ASYMMETRIC EFFECTS OF TOURISM ON THE GEOGRAPHY OF ECONOMIC ACTIVITIES
-
Published:2023
Issue:
Volume:
Page:
-
ISSN:1083-5423
-
Container-title:Tourism Analysis
-
language:en
-
Short-container-title:Tourism Analysis
Author:
Nguyen Canh Phuc,Bui Tung,Nguyen Van Hong Thi,Nguyen Binh Quang
Abstract
This study investigates the asymmetric effects of international and domestic tourism on economic complexity worldwide. Despite the significant contributions of international and domestic tourism to a country’s economic activities, their potential impacts on economic complexity remain underexplored in the literature. Using the Dynamic Fixed Effects Autoregressive Distributed Lag (DFE ARDL) model, this research estimates the short and long-term effects of domestic and international tourism on economic complexity for 123 economies from 1995 to 2018. The empirical analysis reveals that domestic tourism spending has an insignificant negative impact on economic complexity in the short term.

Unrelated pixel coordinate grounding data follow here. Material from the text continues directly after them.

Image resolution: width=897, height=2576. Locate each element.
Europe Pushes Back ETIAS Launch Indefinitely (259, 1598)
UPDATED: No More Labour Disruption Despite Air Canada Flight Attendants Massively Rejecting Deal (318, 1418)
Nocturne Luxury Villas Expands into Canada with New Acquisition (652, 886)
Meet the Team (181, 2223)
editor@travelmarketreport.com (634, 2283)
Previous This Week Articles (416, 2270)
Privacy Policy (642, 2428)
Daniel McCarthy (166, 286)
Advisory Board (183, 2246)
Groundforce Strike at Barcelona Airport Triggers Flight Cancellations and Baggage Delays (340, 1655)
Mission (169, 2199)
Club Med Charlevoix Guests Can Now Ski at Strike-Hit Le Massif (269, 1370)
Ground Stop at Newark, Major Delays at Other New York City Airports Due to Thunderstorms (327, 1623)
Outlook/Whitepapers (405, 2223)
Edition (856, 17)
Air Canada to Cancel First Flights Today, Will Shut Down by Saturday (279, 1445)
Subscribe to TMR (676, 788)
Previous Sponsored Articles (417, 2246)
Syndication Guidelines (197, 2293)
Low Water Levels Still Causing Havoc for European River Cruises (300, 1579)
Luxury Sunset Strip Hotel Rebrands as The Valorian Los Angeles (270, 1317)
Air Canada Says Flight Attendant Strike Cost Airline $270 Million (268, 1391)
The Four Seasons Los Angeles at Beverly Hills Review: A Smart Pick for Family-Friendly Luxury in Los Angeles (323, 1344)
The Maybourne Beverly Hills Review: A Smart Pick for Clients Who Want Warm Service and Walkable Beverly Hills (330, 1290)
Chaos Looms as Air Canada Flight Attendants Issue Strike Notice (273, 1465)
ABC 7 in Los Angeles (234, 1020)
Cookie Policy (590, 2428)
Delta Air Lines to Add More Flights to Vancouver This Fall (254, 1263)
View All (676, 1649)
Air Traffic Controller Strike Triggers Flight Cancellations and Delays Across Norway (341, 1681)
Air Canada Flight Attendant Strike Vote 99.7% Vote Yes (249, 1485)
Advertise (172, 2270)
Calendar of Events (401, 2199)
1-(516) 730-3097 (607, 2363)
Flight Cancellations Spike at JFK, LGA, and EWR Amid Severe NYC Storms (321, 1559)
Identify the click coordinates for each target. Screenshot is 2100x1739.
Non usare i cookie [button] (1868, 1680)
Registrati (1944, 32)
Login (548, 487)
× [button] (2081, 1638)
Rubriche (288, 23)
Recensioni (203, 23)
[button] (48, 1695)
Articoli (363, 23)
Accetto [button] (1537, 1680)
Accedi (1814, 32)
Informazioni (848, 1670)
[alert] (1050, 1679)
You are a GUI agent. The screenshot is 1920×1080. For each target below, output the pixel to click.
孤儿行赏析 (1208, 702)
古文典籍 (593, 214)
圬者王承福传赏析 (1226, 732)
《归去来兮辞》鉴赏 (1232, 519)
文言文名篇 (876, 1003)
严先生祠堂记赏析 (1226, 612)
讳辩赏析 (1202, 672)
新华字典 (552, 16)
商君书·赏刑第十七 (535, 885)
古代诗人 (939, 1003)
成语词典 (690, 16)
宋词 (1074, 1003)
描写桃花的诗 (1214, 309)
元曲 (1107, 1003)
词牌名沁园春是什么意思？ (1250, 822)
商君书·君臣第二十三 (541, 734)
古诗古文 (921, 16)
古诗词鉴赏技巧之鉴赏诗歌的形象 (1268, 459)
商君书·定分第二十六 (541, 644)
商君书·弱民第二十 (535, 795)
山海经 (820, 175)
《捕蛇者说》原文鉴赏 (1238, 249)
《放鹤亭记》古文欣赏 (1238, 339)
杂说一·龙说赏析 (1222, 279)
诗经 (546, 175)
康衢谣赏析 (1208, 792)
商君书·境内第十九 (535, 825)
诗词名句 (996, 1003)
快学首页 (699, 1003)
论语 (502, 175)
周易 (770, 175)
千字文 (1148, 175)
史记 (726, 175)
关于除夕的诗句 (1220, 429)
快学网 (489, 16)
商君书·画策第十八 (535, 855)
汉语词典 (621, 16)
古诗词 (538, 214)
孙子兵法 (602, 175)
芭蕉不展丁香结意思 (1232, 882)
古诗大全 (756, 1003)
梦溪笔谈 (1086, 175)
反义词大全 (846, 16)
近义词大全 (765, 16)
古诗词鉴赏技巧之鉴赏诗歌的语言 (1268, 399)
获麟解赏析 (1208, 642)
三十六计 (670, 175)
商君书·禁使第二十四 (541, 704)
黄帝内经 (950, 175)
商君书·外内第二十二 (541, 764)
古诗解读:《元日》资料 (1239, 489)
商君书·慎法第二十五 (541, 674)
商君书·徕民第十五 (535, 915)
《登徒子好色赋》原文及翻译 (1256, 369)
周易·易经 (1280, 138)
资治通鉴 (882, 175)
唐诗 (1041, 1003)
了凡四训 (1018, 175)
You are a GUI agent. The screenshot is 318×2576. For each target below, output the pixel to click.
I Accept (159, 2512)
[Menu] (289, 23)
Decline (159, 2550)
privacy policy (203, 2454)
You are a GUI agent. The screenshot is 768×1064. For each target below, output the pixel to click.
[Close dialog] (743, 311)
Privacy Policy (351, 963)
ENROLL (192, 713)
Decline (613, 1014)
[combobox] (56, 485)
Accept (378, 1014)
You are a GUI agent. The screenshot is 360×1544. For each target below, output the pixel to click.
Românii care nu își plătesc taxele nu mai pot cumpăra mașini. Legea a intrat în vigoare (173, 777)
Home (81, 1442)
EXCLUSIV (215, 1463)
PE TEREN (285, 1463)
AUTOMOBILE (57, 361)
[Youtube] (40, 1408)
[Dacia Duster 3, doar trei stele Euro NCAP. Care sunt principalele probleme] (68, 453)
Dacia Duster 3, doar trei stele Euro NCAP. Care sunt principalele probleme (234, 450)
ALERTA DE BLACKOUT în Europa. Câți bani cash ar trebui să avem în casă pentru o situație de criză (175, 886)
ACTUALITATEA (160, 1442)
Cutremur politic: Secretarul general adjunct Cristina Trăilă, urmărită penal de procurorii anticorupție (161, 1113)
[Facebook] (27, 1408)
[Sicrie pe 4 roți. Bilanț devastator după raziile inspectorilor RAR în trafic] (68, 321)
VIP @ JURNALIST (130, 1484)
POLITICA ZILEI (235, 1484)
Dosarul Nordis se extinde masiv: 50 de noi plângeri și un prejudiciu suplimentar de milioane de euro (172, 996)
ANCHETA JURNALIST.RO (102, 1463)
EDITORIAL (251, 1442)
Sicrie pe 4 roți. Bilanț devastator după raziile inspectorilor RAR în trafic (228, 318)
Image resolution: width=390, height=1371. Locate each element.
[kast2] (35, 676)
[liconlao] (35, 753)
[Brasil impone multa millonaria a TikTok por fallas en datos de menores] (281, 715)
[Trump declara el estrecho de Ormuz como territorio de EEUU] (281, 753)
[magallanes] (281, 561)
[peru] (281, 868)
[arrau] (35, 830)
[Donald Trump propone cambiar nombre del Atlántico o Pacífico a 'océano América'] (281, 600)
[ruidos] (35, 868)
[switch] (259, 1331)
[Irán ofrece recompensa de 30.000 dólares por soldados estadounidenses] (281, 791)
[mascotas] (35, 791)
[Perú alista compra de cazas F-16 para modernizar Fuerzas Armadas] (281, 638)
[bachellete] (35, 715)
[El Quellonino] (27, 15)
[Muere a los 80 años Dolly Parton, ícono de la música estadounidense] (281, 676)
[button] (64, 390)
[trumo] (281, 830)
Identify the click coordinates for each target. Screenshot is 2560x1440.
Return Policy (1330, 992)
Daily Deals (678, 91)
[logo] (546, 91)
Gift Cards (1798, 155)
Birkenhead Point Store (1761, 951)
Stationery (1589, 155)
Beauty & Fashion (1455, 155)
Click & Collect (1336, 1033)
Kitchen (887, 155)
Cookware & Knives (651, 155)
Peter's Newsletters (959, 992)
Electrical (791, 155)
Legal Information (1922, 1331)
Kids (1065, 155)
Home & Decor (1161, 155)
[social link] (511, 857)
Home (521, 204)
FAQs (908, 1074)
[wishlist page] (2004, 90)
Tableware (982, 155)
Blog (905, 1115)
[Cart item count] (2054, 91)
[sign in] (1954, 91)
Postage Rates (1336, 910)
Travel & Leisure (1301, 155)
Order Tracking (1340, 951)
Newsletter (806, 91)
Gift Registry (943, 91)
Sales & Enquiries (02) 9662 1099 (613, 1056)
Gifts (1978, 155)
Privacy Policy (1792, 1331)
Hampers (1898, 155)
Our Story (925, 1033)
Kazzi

However, in the long run, it exerts a significant positive effect, suggesting that domestic tourism could be a powerful driver of the long-term geography of economic activities. In contrast, international tourism contributes to economic complexity in the short term, but its long-term impact is less significant. These findings affirm the instrumental role of tourism development in enhancing economic complexity and underscore the importance of a balanced approach to tourism development, considering its short and long-term effects on economic complexity. The study contributes to the literature by providing the first evidence of a connection between the tourism industry and economic complexity from a global perspective.